- **WORK ORDER**: Repeat the data that follows exactly, starting at the line with "The image size is (901, 768)." and ending at the line with "Click the 11.8万 likes count 800x450 pixels.", and leave out every picture.

MATERIAL FOR THIS EXERCISE Block Start

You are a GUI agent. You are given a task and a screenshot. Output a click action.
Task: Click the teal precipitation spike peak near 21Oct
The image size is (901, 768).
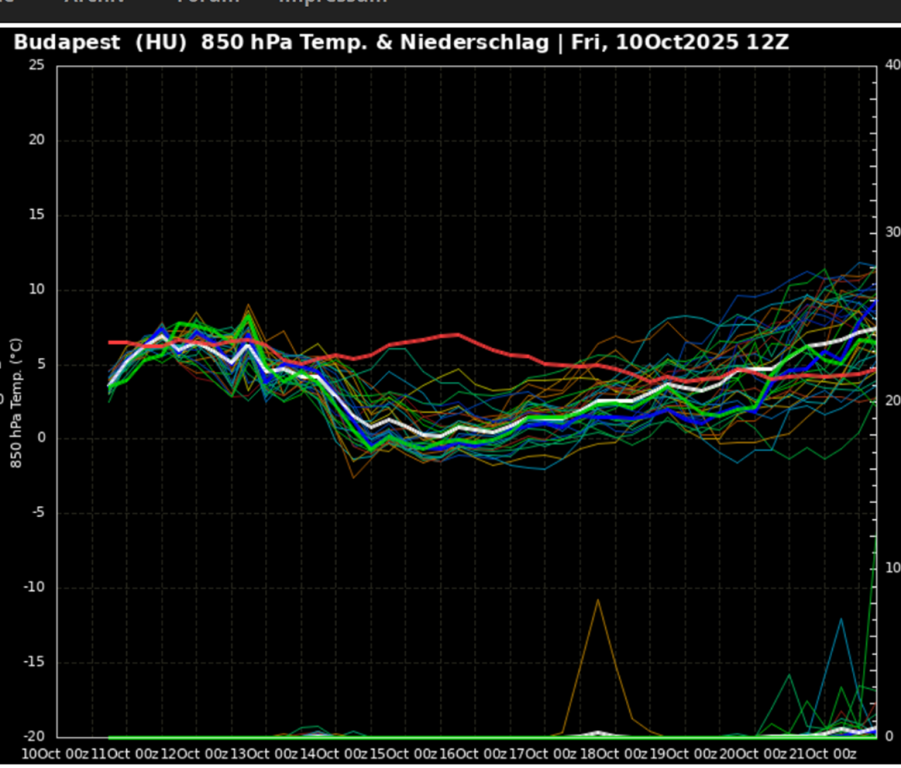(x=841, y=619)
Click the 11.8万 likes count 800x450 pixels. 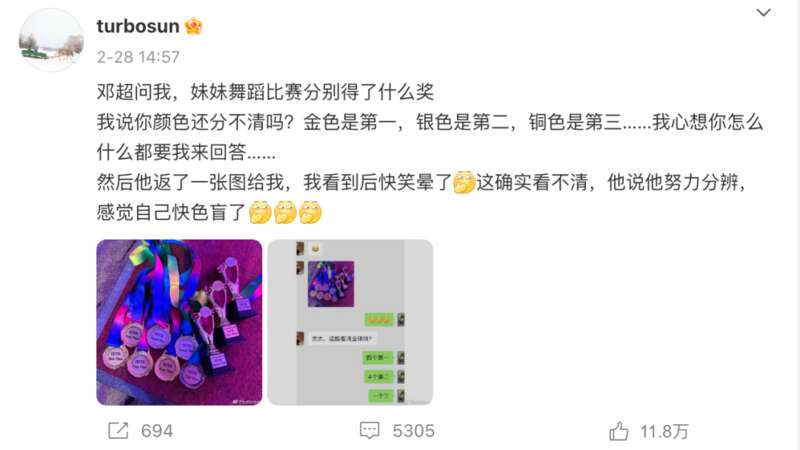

MATERIAL FOR THIS EXERCISE Block End
MATERIAL FOR THIS EXERCISE Block Start

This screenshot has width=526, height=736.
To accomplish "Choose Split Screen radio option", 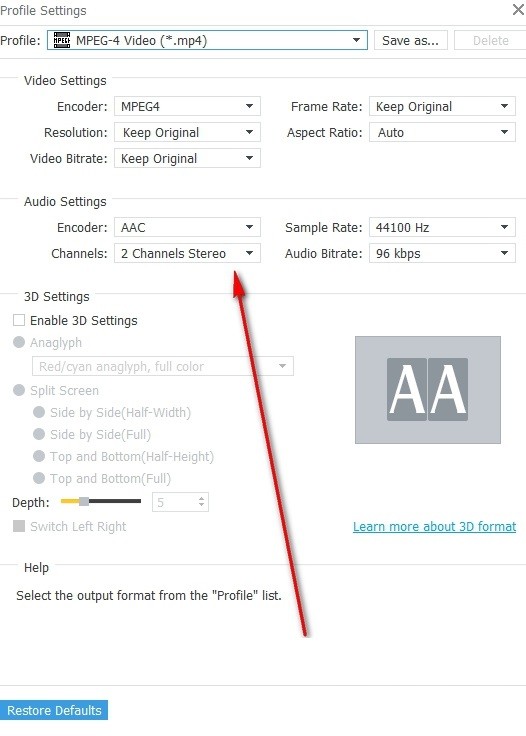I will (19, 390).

MATERIAL FOR THIS EXERCISE Block End

- **WRITTEN RESPONSE**:
The image size is (901, 768).
(x=841, y=619)
Click the 11.8万 likes count 800x450 pixels. 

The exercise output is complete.